For me, one of the springboards to God-talk lies with my-fav-X-Men Wolverine, who seems to have matured somewhat. Wolverine’s character development has been one of the main themes of the X-Men films. His instinct to go-it-alone, his strong sense of what is right and wrong and his compassion (beneath a most tough exterior, albeit) make him a wonderfully complex character. In this film, he balances out those traits in a much more mature way than in the previous films. Much more consistently, he’s able to do the right thing despite his feelings—and maintain his love and compassion in the process.
Interestingly, that balance didn’t develop in a vacuum; it was nurtured in a community of people who have extremely different gifts but share a common characteristic: they are mutants. Individually, their gifts are often powerful but they can do little individually compared to what they can do as they learn to work together. The final film shows the long-term value of a community committed to loving each other, recognizing and developing each others gifts, teaching each other to live by what is right and wrong, and working together to embrace the thing that made them different from the rest of the world—not to benefit themselves but to help and protect those who often despise them.

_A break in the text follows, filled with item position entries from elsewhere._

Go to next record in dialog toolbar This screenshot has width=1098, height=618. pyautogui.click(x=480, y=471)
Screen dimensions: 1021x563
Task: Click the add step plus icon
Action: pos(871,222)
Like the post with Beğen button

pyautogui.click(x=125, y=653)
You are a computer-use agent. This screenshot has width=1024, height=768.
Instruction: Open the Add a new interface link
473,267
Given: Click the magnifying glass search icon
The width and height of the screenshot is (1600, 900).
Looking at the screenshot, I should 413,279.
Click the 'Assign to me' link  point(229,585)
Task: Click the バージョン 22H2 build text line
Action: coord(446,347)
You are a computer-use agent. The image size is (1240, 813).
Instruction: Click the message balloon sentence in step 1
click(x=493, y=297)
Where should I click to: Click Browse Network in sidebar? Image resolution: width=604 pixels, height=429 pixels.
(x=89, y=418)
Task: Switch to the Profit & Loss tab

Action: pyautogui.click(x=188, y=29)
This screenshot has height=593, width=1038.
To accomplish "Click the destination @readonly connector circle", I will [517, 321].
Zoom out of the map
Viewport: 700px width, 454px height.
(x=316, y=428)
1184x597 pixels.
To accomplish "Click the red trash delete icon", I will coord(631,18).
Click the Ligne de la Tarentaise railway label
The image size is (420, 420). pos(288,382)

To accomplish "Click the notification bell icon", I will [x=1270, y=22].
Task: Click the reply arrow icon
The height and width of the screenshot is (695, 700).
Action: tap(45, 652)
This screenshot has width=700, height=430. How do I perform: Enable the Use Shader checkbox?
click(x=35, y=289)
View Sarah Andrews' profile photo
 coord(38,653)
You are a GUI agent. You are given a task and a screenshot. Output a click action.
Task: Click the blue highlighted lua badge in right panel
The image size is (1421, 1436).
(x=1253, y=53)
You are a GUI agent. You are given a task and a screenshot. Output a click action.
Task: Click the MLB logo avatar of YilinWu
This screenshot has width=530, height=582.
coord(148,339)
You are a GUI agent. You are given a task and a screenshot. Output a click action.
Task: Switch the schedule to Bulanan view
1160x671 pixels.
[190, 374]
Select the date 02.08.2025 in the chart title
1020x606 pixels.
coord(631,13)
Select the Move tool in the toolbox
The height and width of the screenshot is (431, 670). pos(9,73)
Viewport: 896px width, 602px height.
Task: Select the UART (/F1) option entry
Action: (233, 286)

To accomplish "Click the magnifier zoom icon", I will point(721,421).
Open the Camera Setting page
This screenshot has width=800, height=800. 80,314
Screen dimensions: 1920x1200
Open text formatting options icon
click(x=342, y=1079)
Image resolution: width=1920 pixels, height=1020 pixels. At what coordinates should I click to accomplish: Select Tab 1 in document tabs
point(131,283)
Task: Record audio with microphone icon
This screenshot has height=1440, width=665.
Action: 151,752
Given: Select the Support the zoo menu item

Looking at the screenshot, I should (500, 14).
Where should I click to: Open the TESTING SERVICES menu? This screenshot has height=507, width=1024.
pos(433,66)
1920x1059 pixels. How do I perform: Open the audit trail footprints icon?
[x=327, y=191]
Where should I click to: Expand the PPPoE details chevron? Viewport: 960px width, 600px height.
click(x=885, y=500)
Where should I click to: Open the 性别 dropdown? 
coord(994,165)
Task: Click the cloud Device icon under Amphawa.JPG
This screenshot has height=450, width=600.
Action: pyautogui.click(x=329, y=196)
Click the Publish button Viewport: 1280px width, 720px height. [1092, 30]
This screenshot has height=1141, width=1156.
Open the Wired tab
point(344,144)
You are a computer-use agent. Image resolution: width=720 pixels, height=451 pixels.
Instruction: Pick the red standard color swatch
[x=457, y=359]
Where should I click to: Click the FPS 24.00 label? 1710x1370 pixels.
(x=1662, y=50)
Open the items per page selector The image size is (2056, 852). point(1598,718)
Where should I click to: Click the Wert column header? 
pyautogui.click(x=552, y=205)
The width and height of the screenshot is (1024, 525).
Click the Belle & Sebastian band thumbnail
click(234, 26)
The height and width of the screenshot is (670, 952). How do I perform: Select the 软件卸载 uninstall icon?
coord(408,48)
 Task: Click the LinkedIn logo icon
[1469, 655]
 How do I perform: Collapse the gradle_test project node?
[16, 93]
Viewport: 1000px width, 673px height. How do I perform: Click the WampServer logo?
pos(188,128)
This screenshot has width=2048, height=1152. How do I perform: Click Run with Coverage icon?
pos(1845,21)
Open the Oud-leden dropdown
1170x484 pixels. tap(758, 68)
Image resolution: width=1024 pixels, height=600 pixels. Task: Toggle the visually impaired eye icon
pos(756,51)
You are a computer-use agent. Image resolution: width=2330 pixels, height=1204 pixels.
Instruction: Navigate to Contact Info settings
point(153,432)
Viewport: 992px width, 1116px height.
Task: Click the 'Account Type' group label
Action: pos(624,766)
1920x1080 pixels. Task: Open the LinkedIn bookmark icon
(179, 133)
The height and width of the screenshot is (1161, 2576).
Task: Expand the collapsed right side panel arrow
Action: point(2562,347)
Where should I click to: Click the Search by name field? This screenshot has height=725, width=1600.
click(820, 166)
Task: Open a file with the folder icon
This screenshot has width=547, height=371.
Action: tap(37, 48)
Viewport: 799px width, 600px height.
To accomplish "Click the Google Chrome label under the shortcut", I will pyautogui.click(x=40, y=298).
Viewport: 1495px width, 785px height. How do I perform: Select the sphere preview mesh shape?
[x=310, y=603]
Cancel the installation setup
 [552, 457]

It’s this aspect of the trilogy that makes me think about the church and what it should look like. Though we may look different, have different strengths or gifts, come from different home lives and personal histories, we share a common characteristic: we’ve been changed deep down by Jesus. We too are called to a community that beckons us to love each other, recognize and develop each other’s gifts, teach each other to live by what is right, and work together to embrace the thing that makes us different: Jesus. And his call is clear: go out and share this new way of life with others. Live it and teach people what he’s taught us. Show the world there is a better way to live—one of meaning, strength, peace and joy; one of justice and mercy; one of love. Like Wolverine, we are changed when we live in a community like that. Only God’s community of his children is far more potent than that of the X-Men. In God’s community, God not only changes us to be more like him, but God and his power—far greater than any mutant power—lives within us.
While it wasn’t my favorite X-Men film (and, if you stayed until the end of the credits, you’ve figured out it probably won’t be the last), I still enjoyed it. If you like comic book films that generate God-talk, I recommend it.